The demo entries above are unscoped — they apply to every request on the enforced route. The subject field is where multi-tenancy comes in. Take the classic real-world split: engineering runs agents and evals all day and gets a $500/month allocation; product does lighter prototyping on $200/month; and a catch-all audit entry watches everything else:

spec:
  budgets:
    - name: eng-monthly
      subject:
        group: engineering   # up to 16 key/value dimensions per entry
      limit:
        unit: USD
        amount: 500
      window:
        unit: Month
      onBudgetExceeded: Block
    - name: product-monthly
      subject:
        group: product
      limit:
        unit: USD
        amount: 200
      window:
        unit: Month
      onBudgetExceeded: Block
    - name: everyone-else
      subject:
        group: "*"           # any request that carries a group dimension
      limit:
        unit: USD
        amount: 100
      window:
        unit: Month
      onBudgetExceeded: Audit

Engineering blowing through its allocation on a runaway eval loop gets 429s; product keeps shipping, unaffected — same gateway, same route, different wallets. A subject scopes the entry to requests whose resolved dimension values match every key/value pair (a value of "*" means “any non-missing value”). Combined with the discovery modes on the enforcement policy (Same / Selector / All), the intended shape is clear: platform team owns the enforcement policy on the gateway; each product team owns Budget resources in their own namespace, scoped to their own dimensions. Org → team → user hierarchies with different windows and actions per level.

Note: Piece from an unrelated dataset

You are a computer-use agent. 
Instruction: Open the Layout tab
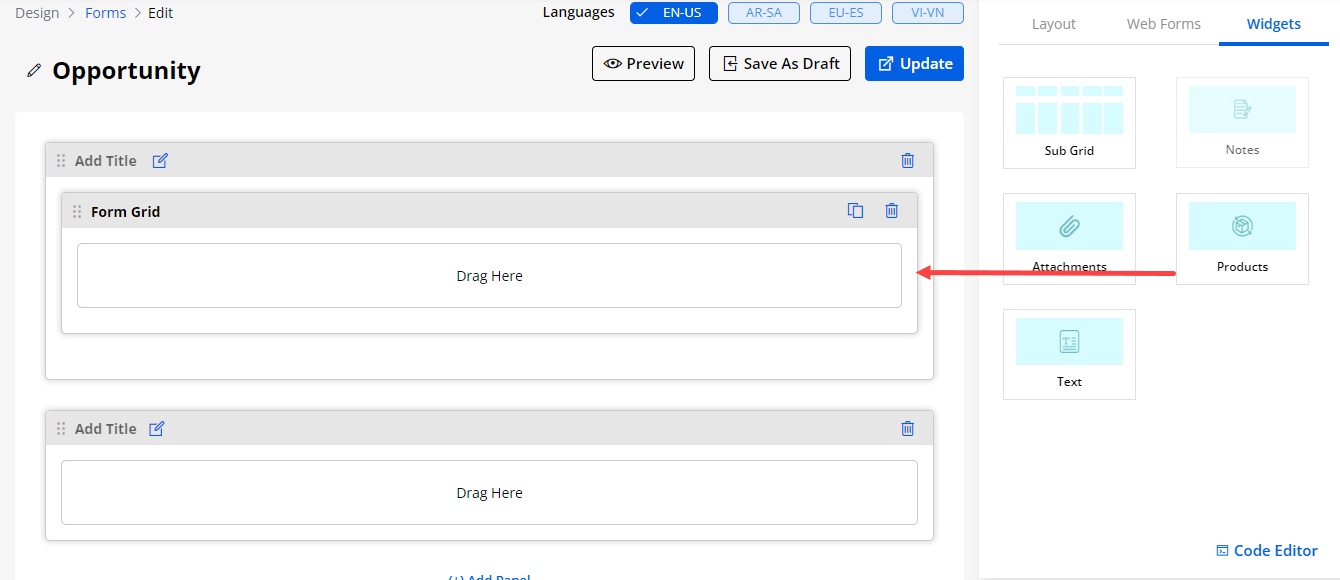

One honest caveat for day one: how dimension values are resolved at request time (trusted identity headers derived from JWT claims, per Solo’s cost-controls reference architecture) isn’t fully documented yet outside the API reference. For unscoped budgets like this demo, none of that matters — they just work.

Gotchas from the field

  • The API group is enterpriseagentgateway.solo.io/v1alpha1. The docs' model-catalog example shows agentgateway.dev/v1alpha1 for the Parameters kind; the CRDs actually installed by the v2026.6.3 charts use the enterprise group. When in doubt, kubectl get crd | grep -i budget and read the schema — it also encodes useful validation (budget names must be alphanumeric-with-hyphens; subject keys/values can’t contain |, ^, or backticks; token budgets cap at 2^32−1).
  • Attaching parametersRef restarts the proxy. Plan for a rollout, not a hot reload.
  • Budgets count input + output tokens. Size token budgets against total_tokens, not your prompt sizes.
  • Windows are rolling, not calendar-aligned. Budget enforcement rides the gateway’s rate limiting infrastructure, so a tripped Day budget stays blocked until enough spend ages out of the trailing 24 hours — it does not reset at midnight. Either way, never put a small blocking budget on a route that shared infrastructure (agents, CI) depends on. Dedicated routes or subject-scoped entries are your friends.
  • v2026.6.x is not a long-term-support train. AgentGateway moved to calver with this cycle; quarterly releases (first expected: 2026.7.x) get 12 months of patches. Fine for a lab, plan accordingly for production.

Wrapping up

Budget enforcement at the gateway is the missing primitive for AI platform FinOps: the place that already sees every request, every token, and (with a cost catalog) every dollar is now the place that can say no — declaratively, per team, per window, in the currency your CFO speaks. The rollout path is gentle: load a catalog, watch agw.ai.usage.cost.total show up in your logs, add Audit budgets, and only then arm Block where runaway spend would actually hurt.

Total cost of this entire demo, per the gateway’s own accounting: about two cents.